Combine multiple result lists using Reciprocal Rank Fusion.

Parameters:

result_lists (List[List[SearchResult]]) – Multiple lists of search results to fuse
k (int) – RRF constant (typically 60)
top_k (Optional[int]) – Number of top results to return

Returns:

Fused and ranked results

Return type:

List[SearchResult]

Example

>>> results1 = keyword_search("python", docs)
>>> results2 = semantic_search(embed("python"), docs, embeddings)
>>> fused = reciprocal_rank_fusion([results1, results2])

kerb.retrieval.diversify_results(results, max_results=10, diversity_factor=0.5)[source]

Diversify results using Maximal Marginal Relevance (MMR).

Parameters:

results (List[SearchResult]) – Search results to diversify
max_results (int) – Number of results to return
diversity_factor (float) – Balance between relevance (0) and diversity (1)

Returns:

Diversified results

Return type:

List[SearchResult]

Example

>>> results = semantic_search(query_emb, docs, embeddings, top_k=50)
>>> diverse = diversify_results(results, max_results=10, diversity_factor=0.7)

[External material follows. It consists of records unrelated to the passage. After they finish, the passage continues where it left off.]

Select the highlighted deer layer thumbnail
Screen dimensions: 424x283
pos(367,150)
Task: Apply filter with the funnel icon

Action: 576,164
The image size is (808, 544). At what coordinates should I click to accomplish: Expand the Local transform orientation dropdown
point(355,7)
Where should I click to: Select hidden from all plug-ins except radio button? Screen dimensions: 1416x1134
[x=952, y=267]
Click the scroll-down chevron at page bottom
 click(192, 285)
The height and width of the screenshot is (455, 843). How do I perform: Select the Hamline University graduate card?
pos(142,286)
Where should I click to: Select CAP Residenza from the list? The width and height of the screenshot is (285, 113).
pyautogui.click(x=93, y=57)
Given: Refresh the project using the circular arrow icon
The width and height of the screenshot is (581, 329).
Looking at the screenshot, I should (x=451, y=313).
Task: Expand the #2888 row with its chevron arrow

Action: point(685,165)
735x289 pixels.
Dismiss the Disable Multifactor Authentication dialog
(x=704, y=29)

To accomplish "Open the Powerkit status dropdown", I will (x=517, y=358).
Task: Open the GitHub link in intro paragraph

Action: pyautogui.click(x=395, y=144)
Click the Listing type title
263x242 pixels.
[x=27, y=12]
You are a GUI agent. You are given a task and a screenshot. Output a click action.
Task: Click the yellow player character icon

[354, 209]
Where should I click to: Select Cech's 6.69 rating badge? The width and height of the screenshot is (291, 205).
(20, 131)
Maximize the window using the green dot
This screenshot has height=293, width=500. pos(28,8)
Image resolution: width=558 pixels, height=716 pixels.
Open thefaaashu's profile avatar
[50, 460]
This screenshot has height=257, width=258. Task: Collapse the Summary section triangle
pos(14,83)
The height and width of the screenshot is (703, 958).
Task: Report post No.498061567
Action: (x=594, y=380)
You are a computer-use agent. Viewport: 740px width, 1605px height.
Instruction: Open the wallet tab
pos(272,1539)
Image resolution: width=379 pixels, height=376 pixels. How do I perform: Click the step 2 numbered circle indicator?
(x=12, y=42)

kerb.retrieval.compress_context(query, results, max_tokens=2000, strategy='top_k')[source]

Compress retrieved context to fit within token limits.

Parameters:

query (str) – The search query
results (List[SearchResult]) – Search results to compress
max_tokens (int) – Maximum number of tokens (approximate)
strategy (Union[CompressionStrategy, str]) – Compression strategy (CompressionStrategy enum or string: “top_k”, “summarize”, “filter”, “truncate”)

Returns:

Compressed results

Return type:

List[SearchResult]

Examples

>>> from kerb.core.enums import CompressionStrategy
>>> compressed = compress_context(query, results, max_tokens=1000, strategy=CompressionStrategy.TOP_K)

kerb.retrieval.filter_results(results, min_score=None, max_results=None, metadata_filter=None, dedup_threshold=0.9, config=None)[source]

Filter search results based on various criteria.

Parameters:

results (List[SearchResult]) – Search results to filter
min_score (Optional[float]) – Minimum score threshold (ignored if config is provided)
max_results (Optional[int]) – Maximum number of results (ignored if config is provided)
metadata_filter (Optional[Dict[str, Any]]) – Filter by metadata fields (ignored if config is provided)
dedup_threshold (float) – Similarity threshold for deduplication (ignored if config is provided)
config (Optional[FilterConfig]) – FilterConfig object with all parameters (recommended)

Returns:

Filtered results

Return type:

List[SearchResult]

Examples

>>> # Using config object (recommended)
>>> from kerb.retrieval import FilterConfig
>>> config = FilterConfig(
...     min_score=0.5,
...     max_results=10,
...     metadata_filter={"category": "tech"},
...     dedup_threshold=0.9
... )
>>> filtered = filter_results(results, config=config)

>>> # Using individual parameters (backward compatible)
>>> filtered = filter_results(
...     results,
...     min_score=0.5,
...     max_results=10,
...     metadata_filter={"category": "tech"}
... )

kerb.retrieval.format_results(results, format_style='simple', include_metadata=False)[source]

Format search results for display.

Parameters:

results (List[SearchResult]) – Search results to format
format_style (str) – “simple”, “detailed”, or “json”
include_metadata (bool) – Whether to include document metadata

Returns:

Formatted results

Return type:

str

Example

>>> results = keyword_search("python", docs)
>>> print(format_results(results, format_style="detailed"))

kerb.retrieval.results_to_context(results, separator='\\n\\n---\\n\\n', include_source=True)[source]

Convert search results to a context string for LLM prompts.

Args:
results: Search results to convert separator: Separator between documents include_source: Whether to include document IDs

Returns:
str: Formatted context string

Example:
>>> results = hybrid_search(query, query_emb, docs, embeddings)
>>> context = results_to_context(results)
>>> prompt = f"Context:

{context}

Question: {query} Answer:”

Return type:: str

RAG and vector search utilities for semantic retrieval.